Written task A :: Can you write out the rows below the text word for word, from their first line up to and including the line containing "Action: coord(347,287)"? Leave the pictures out.

─── Passage to read ───

Using again (3.15), one also verifies that

$$\begin{aligned} \int _{0}^{\infty } |\nabla \widehat{K}_h(g)|\,dh \lesssim d(g)^{-2n - 3}, \qquad 0 < d(g) \le 2. \end{aligned}$$
(5.3)

Assuming now \( d(g) > 1\), we first consider the integral over \(d(g)/4< h < d(g) \). For such h, we use (4.6) and the middle quantity in (4.7), and get

$$\begin{aligned}&\int _{d(g)/4}^{d(g)} h^{-1}\, {K}_h(g)\,dh\\&\lesssim e^{a \cdot x - d(g)}\, d(g)^{-\frac{5}{2}} (1 + |z|)^{\frac{1}{2} -n} \int _{d(g)/4}^ {d(g)} \exp \left\{ - \frac{(2h - d(g))^2}{4 h} \right\} \, dh \\&\sim e^{a \cdot x - d(g)}\, d(g)^{-2}\, (1 + |z|)^{\frac{1}{2}-n}. \end{aligned}$$

The integral over \(0 < h \notin (d(g)/4, d(g))\) is controlled by \(e^{a \cdot x - d(g)- cd(g)}\), as seen by means of the middle expressions in (4.9) and (4.11). Thus altogether

$$\begin{aligned} \int _{0}^{\infty } |\widehat{K}_h(g)| \,dh \lesssim e^{a \cdot x -d(g)}\, d(g)^{-2}\, (1 + |z|)^{\frac{1}{2}-n}, \qquad d(g) > 1. \end{aligned}$$
(5.4)

To prove the weak type (1,1) of \({\mathcal {R}}_1\), we split the operator into a global and a local part. Choose a smooth function \(\eta \ge 0\) in \({\mathbb {H}}_{n}\) satisfying \(\eta (g) = 1\) if \(d(g) \le 1\) and \(\eta (g) = 0\) if \(d(g) \ge 2\). Then we define \(\widehat{K}_h^{\mathrm{glob}}(g) = \widehat{K}_h(g)\,(1 - \eta (g))\) and

$$\begin{aligned} {\mathcal {R}}_1^{\mathrm{glob}}\phi (g) = \frac{1}{\sqrt{\pi }} \, e^{-2a\cdot x}\,\int _{0}^{\infty } f * \widehat{K}_h^{\mathrm{glob}}(g)\,dh. \end{aligned}$$

The local part is

$$\begin{aligned} {\mathcal {R}}_1^{\mathrm{loc}} = {\mathcal {R}}_1 - {\mathcal {R}}_1^{\mathrm{glob}}. \end{aligned}$$

For \(g \notin \mathrm {supp}\,f\), the local part is given by

$$\begin{aligned} {\mathcal {R}}_1^{\mathrm{loc}}\phi (g) = \frac{1}{\sqrt{\pi }}\, e^{-2a\cdot x}\,\int _{0}^{\infty } f * \widehat{K}_h^{\mathrm{loc}}(g)\,dh, \end{aligned}$$

where \(\widehat{K}_h^{\mathrm{loc}}(g) = \widehat{K}_h(g)\,\eta (g)\) satisfies the estimates (5.2) and (5.3), like \(\widehat{K}_h\). Notice that these are the standard estimates for singular integrals of Calderón–Zygmund type. By means of a suitable splitting of \({\mathbb {H}}_{n}\) into pieces, it can be proved first that \({\mathcal {R}}_1^{\mathrm{loc}}\) is bounded on \(L^p(\mu _v),\; 1< p < \infty \), and then that it is also of weak type (1,1), see [7, Lemma 5 p. 1316 f.].

───

Written task B :: Would you reproduce the kernel-estimate passage above word for word, from "For \(g \notin" up to and including "p. 1316 f.]."?

─── Extracted data ───

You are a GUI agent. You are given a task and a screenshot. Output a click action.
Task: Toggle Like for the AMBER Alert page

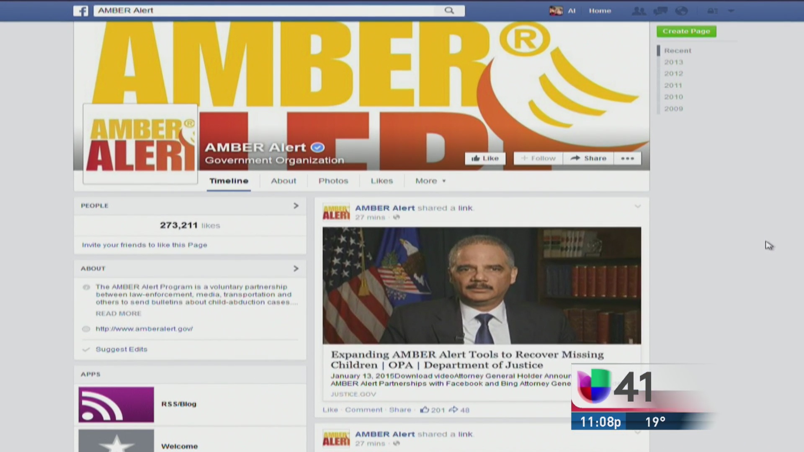coord(485,158)
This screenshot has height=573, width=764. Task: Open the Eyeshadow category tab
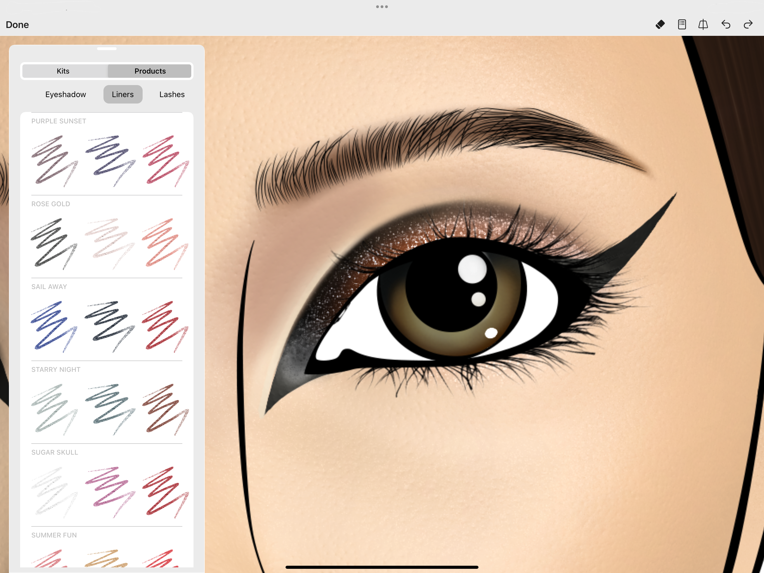[x=66, y=94]
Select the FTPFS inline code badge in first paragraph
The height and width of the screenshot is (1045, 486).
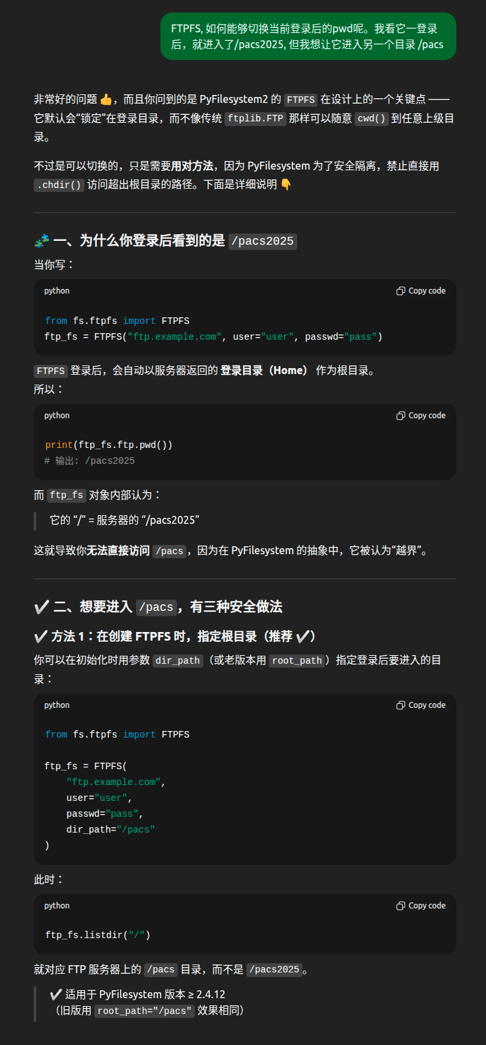(x=301, y=100)
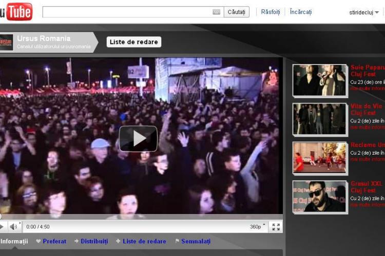This screenshot has height=256, width=385.
Task: Enter fullscreen mode on the player
Action: [x=276, y=227]
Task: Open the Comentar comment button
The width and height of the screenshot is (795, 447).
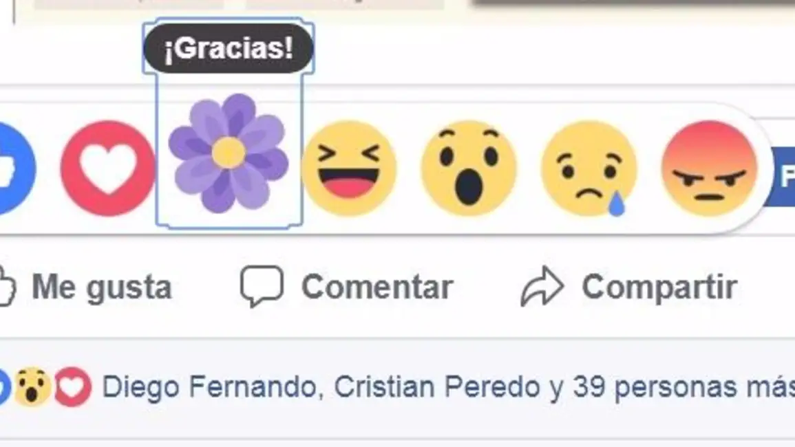Action: coord(347,287)
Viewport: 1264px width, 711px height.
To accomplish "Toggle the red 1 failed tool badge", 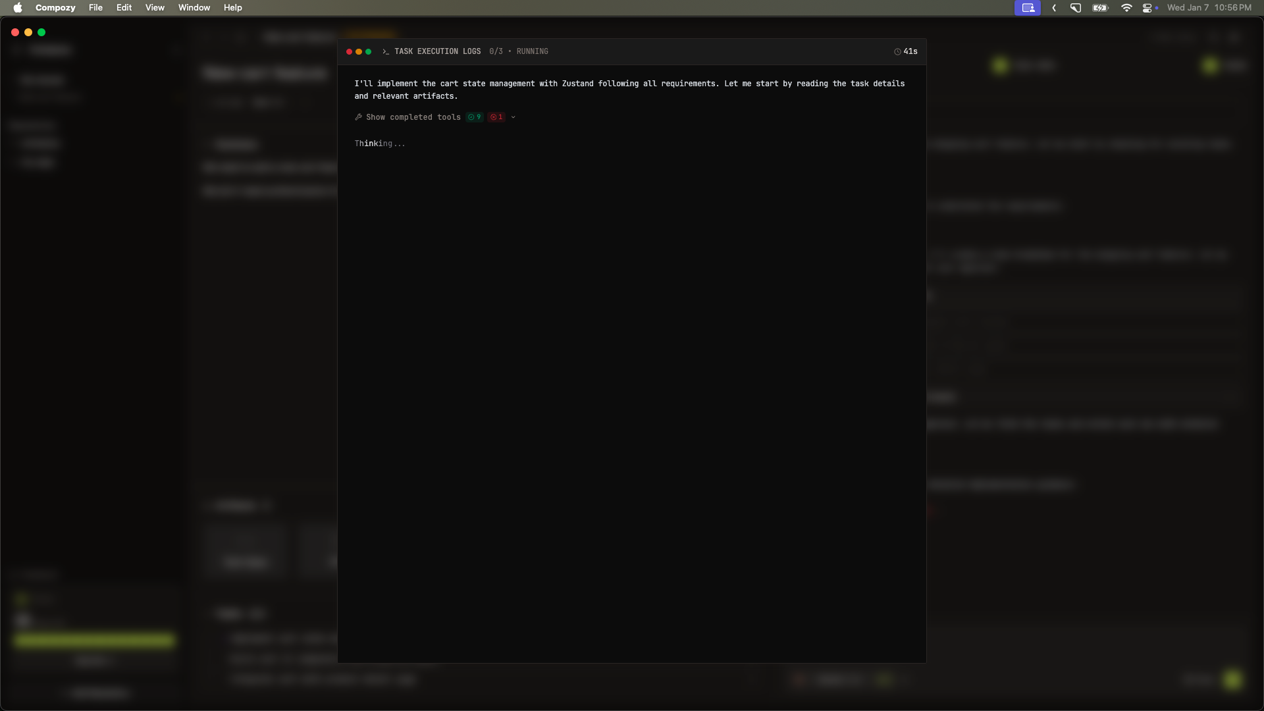I will pos(496,117).
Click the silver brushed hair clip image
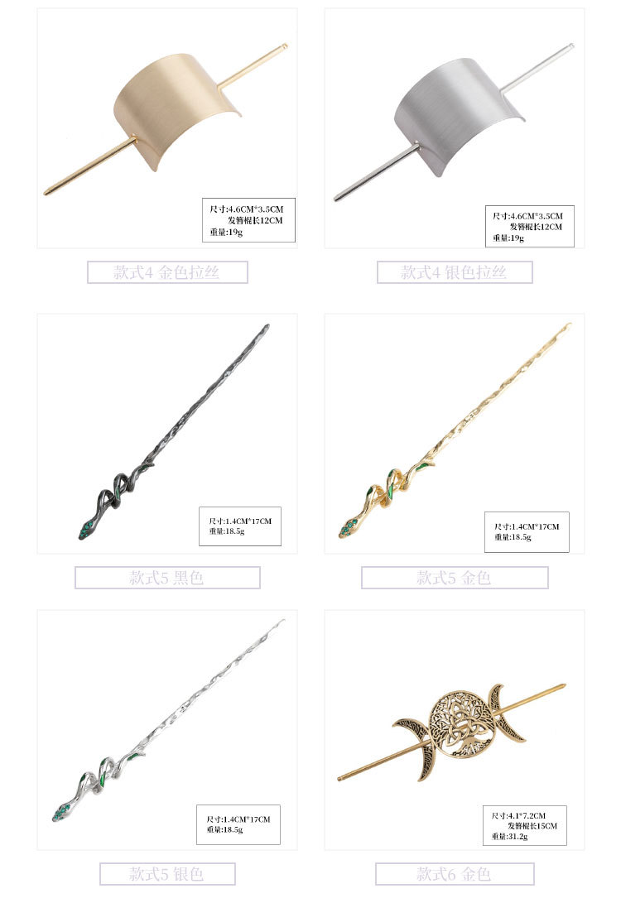 (x=455, y=127)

───

Written solution A ::
You are a GUI agent. You are given a task and a screenshot. Output a click action.
Task: Toggle Like for the AMBER Alert page

coord(485,158)
This screenshot has height=573, width=764. Task: Open the Eyeshadow category tab
[x=66, y=94]
Select the FTPFS inline code badge in first paragraph
The height and width of the screenshot is (1045, 486).
(x=301, y=100)
This screenshot has height=256, width=385.
Task: Enter fullscreen mode on the player
Action: [x=276, y=227]
Task: Open the Comentar comment button
The width and height of the screenshot is (795, 447).
Action: coord(347,287)

Written solution B ::
For \(g \notin \mathrm {supp}\,f\), the local part is given by

$$\begin{aligned} {\mathcal {R}}_1^{\mathrm{loc}}\phi (g) = \frac{1}{\sqrt{\pi }}\, e^{-2a\cdot x}\,\int _{0}^{\infty } f * \widehat{K}_h^{\mathrm{loc}}(g)\,dh, \end{aligned}$$

where \(\widehat{K}_h^{\mathrm{loc}}(g) = \widehat{K}_h(g)\,\eta (g)\) satisfies the estimates (5.2) and (5.3), like \(\widehat{K}_h\). Notice that these are the standard estimates for singular integrals of Calderón–Zygmund type. By means of a suitable splitting of \({\mathbb {H}}_{n}\) into pieces, it can be proved first that \({\mathcal {R}}_1^{\mathrm{loc}}\) is bounded on \(L^p(\mu _v),\; 1< p < \infty \), and then that it is also of weak type (1,1), see [7, Lemma 5 p. 1316 f.].